**REQUIRED ACTION:** Return, from the lines below, each one that includes the word "computer".

(Beginning of SUPPLIED DATA)

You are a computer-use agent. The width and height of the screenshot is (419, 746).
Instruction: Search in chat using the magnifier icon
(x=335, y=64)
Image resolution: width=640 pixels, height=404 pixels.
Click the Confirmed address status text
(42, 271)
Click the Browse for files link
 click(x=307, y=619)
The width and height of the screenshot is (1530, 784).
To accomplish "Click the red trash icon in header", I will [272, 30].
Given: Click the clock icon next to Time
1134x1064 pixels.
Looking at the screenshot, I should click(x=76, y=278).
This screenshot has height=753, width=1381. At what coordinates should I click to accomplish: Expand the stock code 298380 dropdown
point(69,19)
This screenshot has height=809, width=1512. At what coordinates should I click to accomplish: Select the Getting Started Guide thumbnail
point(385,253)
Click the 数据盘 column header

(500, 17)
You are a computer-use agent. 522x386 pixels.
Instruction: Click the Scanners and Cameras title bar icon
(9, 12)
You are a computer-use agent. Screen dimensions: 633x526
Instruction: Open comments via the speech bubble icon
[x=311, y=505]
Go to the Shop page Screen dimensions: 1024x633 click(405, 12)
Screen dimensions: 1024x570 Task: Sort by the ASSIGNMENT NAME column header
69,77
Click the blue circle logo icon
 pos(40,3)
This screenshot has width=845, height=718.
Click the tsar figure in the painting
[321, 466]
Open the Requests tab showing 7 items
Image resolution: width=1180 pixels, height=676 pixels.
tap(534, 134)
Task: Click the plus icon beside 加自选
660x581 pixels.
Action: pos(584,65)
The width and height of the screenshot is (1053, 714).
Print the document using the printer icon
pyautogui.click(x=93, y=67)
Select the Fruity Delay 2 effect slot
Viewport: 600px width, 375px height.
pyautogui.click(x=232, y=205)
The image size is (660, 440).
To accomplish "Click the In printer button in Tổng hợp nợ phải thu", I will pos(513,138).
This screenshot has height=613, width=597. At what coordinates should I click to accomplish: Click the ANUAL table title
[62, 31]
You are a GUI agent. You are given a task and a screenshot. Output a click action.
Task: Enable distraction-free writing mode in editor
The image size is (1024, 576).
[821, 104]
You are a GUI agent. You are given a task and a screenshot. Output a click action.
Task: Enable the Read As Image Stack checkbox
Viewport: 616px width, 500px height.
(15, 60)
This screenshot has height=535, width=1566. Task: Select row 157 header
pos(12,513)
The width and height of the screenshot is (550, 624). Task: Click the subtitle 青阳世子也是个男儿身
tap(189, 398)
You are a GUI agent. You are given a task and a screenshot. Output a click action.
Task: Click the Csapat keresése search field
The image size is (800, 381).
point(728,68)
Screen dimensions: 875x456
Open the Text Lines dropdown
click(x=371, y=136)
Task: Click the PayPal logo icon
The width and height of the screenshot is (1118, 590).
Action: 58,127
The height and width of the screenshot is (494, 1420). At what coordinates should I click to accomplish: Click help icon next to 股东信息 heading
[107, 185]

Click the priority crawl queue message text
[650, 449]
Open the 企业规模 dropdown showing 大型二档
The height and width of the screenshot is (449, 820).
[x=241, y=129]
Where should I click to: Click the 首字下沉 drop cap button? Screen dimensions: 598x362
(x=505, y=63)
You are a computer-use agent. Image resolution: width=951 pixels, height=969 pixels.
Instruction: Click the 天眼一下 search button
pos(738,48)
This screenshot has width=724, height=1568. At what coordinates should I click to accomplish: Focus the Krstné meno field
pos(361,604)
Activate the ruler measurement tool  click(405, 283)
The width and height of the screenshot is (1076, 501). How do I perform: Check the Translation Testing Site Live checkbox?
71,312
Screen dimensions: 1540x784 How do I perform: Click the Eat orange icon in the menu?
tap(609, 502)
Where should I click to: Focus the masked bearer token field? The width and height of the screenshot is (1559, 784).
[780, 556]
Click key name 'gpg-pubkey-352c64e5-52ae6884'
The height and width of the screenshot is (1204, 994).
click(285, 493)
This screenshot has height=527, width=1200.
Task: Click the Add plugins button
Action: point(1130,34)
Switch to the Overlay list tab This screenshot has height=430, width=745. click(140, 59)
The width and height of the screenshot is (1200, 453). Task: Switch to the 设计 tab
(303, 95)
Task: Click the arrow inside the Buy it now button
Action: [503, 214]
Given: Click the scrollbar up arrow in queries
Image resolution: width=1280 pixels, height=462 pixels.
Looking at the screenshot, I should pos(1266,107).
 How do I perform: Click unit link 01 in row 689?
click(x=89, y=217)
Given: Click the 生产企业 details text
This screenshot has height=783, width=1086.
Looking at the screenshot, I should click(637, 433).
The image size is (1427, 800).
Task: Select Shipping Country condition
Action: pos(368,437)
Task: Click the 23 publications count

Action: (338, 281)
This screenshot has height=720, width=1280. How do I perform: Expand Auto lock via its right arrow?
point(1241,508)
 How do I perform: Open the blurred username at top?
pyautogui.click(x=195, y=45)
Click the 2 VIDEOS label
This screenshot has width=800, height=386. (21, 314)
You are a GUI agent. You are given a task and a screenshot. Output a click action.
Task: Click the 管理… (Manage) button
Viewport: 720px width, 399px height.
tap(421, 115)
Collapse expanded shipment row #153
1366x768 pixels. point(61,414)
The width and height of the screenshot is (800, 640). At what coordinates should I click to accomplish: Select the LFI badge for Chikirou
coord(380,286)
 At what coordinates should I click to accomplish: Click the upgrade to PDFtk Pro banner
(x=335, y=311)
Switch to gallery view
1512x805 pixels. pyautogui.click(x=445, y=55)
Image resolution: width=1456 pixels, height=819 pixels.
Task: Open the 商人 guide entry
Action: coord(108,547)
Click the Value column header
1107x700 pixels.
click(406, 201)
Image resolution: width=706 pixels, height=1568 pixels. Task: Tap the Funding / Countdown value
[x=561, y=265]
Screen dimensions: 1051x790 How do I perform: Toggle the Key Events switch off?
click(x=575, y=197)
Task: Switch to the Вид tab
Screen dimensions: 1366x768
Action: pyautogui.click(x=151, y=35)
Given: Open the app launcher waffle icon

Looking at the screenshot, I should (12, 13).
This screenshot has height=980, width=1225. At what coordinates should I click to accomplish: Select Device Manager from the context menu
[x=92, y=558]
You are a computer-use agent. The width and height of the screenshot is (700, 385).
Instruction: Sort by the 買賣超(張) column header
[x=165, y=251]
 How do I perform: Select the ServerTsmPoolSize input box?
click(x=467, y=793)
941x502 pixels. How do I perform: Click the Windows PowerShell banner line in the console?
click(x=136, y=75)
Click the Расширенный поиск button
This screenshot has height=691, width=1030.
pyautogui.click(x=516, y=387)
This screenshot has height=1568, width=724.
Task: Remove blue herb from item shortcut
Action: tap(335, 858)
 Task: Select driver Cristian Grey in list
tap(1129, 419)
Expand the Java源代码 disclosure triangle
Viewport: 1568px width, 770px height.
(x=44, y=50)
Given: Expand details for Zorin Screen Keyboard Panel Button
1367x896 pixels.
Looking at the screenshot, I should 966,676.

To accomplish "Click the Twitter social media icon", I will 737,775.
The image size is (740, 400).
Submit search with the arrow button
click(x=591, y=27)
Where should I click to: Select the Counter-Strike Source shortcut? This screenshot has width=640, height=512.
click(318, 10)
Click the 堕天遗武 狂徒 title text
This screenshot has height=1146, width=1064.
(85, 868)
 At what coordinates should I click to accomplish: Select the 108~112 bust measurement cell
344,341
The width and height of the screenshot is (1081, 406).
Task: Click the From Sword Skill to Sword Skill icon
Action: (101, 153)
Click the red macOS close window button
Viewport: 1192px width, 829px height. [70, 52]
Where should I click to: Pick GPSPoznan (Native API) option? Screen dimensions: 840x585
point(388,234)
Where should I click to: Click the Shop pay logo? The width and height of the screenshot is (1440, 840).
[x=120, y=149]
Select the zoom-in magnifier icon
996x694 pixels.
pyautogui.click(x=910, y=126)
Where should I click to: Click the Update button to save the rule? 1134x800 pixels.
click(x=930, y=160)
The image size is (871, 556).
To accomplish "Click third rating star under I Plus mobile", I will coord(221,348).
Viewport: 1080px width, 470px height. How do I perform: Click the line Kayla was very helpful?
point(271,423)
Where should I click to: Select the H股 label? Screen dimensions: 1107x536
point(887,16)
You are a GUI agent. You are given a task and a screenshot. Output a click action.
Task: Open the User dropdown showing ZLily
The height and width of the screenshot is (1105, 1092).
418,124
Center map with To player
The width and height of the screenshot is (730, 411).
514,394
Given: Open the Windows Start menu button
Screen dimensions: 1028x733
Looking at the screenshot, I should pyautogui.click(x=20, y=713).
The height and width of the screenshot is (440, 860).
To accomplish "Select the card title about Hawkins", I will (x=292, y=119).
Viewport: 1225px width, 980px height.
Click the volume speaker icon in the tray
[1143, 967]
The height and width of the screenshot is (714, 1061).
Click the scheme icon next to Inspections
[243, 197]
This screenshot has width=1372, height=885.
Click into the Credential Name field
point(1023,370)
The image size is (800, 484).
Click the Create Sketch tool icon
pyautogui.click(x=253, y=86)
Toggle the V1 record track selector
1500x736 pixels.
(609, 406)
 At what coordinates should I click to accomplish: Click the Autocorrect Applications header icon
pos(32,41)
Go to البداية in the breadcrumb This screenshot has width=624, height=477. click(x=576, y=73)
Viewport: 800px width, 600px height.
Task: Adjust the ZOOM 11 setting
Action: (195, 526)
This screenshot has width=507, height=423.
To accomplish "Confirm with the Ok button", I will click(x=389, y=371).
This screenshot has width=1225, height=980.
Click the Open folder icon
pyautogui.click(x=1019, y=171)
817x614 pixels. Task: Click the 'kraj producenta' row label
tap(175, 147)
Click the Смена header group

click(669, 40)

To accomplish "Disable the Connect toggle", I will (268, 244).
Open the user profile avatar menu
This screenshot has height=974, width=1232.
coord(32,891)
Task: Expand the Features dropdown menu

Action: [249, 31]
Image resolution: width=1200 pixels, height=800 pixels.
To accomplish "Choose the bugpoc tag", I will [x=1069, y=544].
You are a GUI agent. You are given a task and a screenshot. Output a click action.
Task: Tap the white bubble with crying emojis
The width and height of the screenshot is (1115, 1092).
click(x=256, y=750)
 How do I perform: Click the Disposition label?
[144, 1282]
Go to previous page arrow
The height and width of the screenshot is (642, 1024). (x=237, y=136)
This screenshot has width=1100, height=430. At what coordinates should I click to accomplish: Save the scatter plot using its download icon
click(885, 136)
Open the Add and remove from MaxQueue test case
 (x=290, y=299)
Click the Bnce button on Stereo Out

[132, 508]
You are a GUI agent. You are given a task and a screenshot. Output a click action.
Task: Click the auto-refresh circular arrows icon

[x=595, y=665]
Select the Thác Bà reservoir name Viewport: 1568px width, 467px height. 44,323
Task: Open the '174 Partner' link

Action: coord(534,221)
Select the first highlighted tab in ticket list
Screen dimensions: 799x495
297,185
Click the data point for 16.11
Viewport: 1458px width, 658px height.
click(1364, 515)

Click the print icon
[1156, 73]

(End of SUPPLIED DATA)

**RESPONSE TO THE EXERCISE:**
You are a computer-use agent. The width and height of the screenshot is (419, 746).
You are a computer-use agent. 522x386 pixels.
You are a computer-use agent. Screen dimensions: 633x526
You are a computer-use agent. Image resolution: width=951 pixels, height=969 pixels.
You are a computer-use agent. The width and height of the screenshot is (700, 385).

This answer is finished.